Con Gaber composi Non arrossire: il testo era mio e Giorgio scrisse la musica (mentre siamo al telefono, Maria Monti mi canta quasi tutta la canzone: bellissimo). Sia io che Giorgio eravamo entrambi timidi, e tu penserai se eravate timidi come diavolo facevate ad affrontare il pubblico? Ecco non l’ho mai capito, ma per entrambi questa canzone era autobiografica. Raccontava di noi, delle nostre difficoltà. Sono molto legata a questa canzone e grazie alle numerose cover che ne sono state fatte (Mina, Baglioni, Renzo Arbore, Morgan ecc.) ho percepito per anni delle royalties che mi hanno aiutato ad andare avanti.

'Il Giorgio e la Maria' ebbe un grande successo…
Era il nome del nostro spettacolo e ricordo che quando debuttammo al Teatro Gerolamo di Milano (uno dei più bei teatri milanesi, una piccola bomboniera, situato vicino a Piazzetta Pattari, sede allora di molte case discografiche) molti apprezzarono la novità dello spettacolo. Io e Giorgio sperimentammo un modo diverso di presentare le canzoni, era un primo approccio al teatro-canzone che poi Gaber approfondirà negli anni con grande successo.
(qui sotto una foto di Maria Monti e Giorgio Gaber ritratti da Gianni Greguoli)

 

Ma è vero che Goganga l’ha scritta lei?
Confermo. Giorgio firmò il brano in SIAE e io non mi presentai. Quindi la paternità e sua e mie sono la pigrizia e la sbadataggine. È solo colpa mia se nei credits non compare il mio nome. Ho un bel ricordo di quegli anni, ci siamo divertiti molto. Ricordo che con noi suonava un bravissimo contrabbassista, si chiamava Pallino Salonia e veniva dal jazz. C’erano quindi molte idee e ottimi musicisti. Fu un periodo davvero interessante.

Poi nel 1961 lei e Giorgio andaste al Festival di Sanremo…
Presentammo Benzina e Cerini, un brano firmato da Jannacci al cui testo aveva collaborato Umberto Simonetta (scrittore milanese autore di ottimi libri che meriterebbero di essere ristampati quali 'Lo sbarbato', 'Tirar Mattina' e 'Il giovane normale'). Fu Simonetta ad ispirare a Gaber la risposta italiana a Tom Dooley che divenne La ballata del Cerutti Gino. Benzina e Cerini era una love song un po’ particolare, un brano che ancora adesso mi piace riascoltare (Maria nel ricordare, si mette a cantarla al telefono). Mentre le canzoni dell’epoca parlavano di ardori esistenziali, gli innamorati della nostra canzone si davamo realmente fuoco con benzina e cerini. Presentammo il brano sul palco di Sanremo in una duplice interpretazione, maschile e femminile. Era bellissima. Chiaramente arrivammo ultimi anche se Umberto Eco, forse con eccessiva benevolenza, parlo di noi come gli artefici della nuova poesia milanese.

> _DATI GREZZI_

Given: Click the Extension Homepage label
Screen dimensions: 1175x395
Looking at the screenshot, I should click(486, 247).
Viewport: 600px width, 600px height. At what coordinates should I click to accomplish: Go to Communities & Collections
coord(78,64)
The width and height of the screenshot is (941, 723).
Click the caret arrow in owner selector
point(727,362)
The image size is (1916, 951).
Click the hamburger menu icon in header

> _ISTRUZIONI DEL COMPITO_
Ripeti parola per parola il passo dell'intervista a Maria Monti, a partire da "Confermo. Giorgio firmò" e fino a "periodo davvero interessante.". Il materiale non serve per questo lavoro.

> _RISULTATO ESERCIZIO_
Confermo. Giorgio firmò il brano in SIAE e io non mi presentai. Quindi la paternità e sua e mie sono la pigrizia e la sbadataggine. È solo colpa mia se nei credits non compare il mio nome. Ho un bel ricordo di quegli anni, ci siamo divertiti molto. Ricordo che con noi suonava un bravissimo contrabbassista, si chiamava Pallino Salonia e veniva dal jazz. C’erano quindi molte idee e ottimi musicisti. Fu un periodo davvero interessante.